Response: We retry AutoSSL per user, fix .htaccess rules that block .well-known/acme-challenge, whitelist the ACME user-agent in ModSecurity when the rule trips, and alert when the domain is on a paid wildcard we cannot renew automatically.

Platform health

Apache, DNS, cPanel/WHM, account suspensions, FTP, cron, OOM, and NTP. The surface beyond MySQL that still has to stay green.

Field notes: 86 CPU spikes in 24 hours: a multi-cause cascade postmortem →

Apache / LiteSpeed failure or ModSecurity false positives

Trigger: ChkServd httpd alert, or a sudden cluster of 403/406 responses across one virtual host.
Response: We run apachectl configtest, parse the ModSecurity rule ID from the error log, and disable that single rule for the affected domain. Worker-pool exhaustion and port conflicts are restarted; .htaccess parse errors alert the on-call engineer with the offending line.

DNS zone failure

Trigger: A site unreachable but the host healthy. DNS resolution fails on dig @localhost.
Response: We restart BIND on a hard crash and run named-checkzone against the failing zone. Zone-file corruption restoration and registrar-side glue mismatches alert the on-call engineer; we do not modify zone files on autopilot.

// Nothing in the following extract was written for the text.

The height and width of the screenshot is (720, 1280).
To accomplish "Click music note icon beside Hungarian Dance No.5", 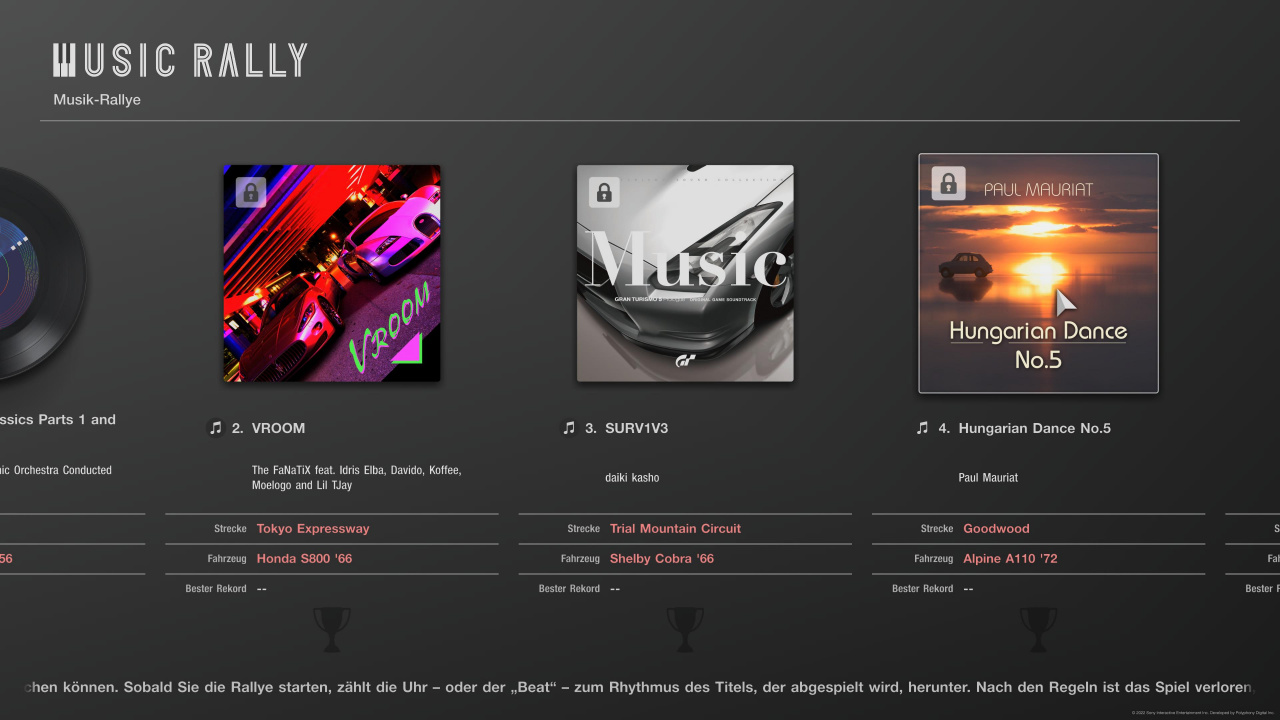I will pos(922,428).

cPanel / WHM specific failures

Trigger: ChkServd alerts for cpaneld, a cPanel license check failure, or a cPHulk lockout against the admin IP.
Response: We restart cpaneld on a clean crash, retry the license check against lp.cpanel.net, and whitelist the admin IP in cphulkd directly when the lockout blocks WHM access. EasyApache rebuild failures alert with the last known config diff.

Account resource limit suspension

Trigger: A cPanel account flips to SUSPENDED through cPHulk or the resource-limit watchdog.
Response: We pull the suspension reason from cphulkd_log, the bandwidth history, and the recent exim activity. Unsuspension is dangerous. It always waits for approval, and we never unsuspend an account whose Exim queue is still full of spam.

FTP service failure

Trigger: ChkServd pure-ftpd alert, or a connection-timeout pattern against port 21.
Response: We restart pure-ftpd on a clean crash and open the passive port range in CSF when the data-channel timeout signature appears. MaxClientsNumber tuning and port-21 conflicts queue for approval.

System cron daemon failure

Trigger: crond not running on a proactive poll, or scheduled jobs not firing.
Response: We restart crond on a clean crash and trigger missed WordPress crons through the server-side replacement we set up for WordPress hardening. Corrupt crontab entries alert with the offending line. We do not edit user crontabs automatically.

OOM killer / swap exhaustion

Trigger: OOM events in dmesg, or swap usage running hot.
Response: We read dmesg for the killed process name, tune innodb_buffer_pool_size when MySQL was the victim, reduce pm.max_children when PHP-FPM was the victim, and create a 2GB swapfile on hosts with no swap configured.

NTP / time drift

Trigger: Significant time offset, or SSL handshake errors that trace back to clock skew.
Response: We restart chronyd, run chronyc makestep to force an immediate sync, and verify timedatectl status afterwards. Hosts without chrony installed alert the on-call engineer; we do not install packages without approval.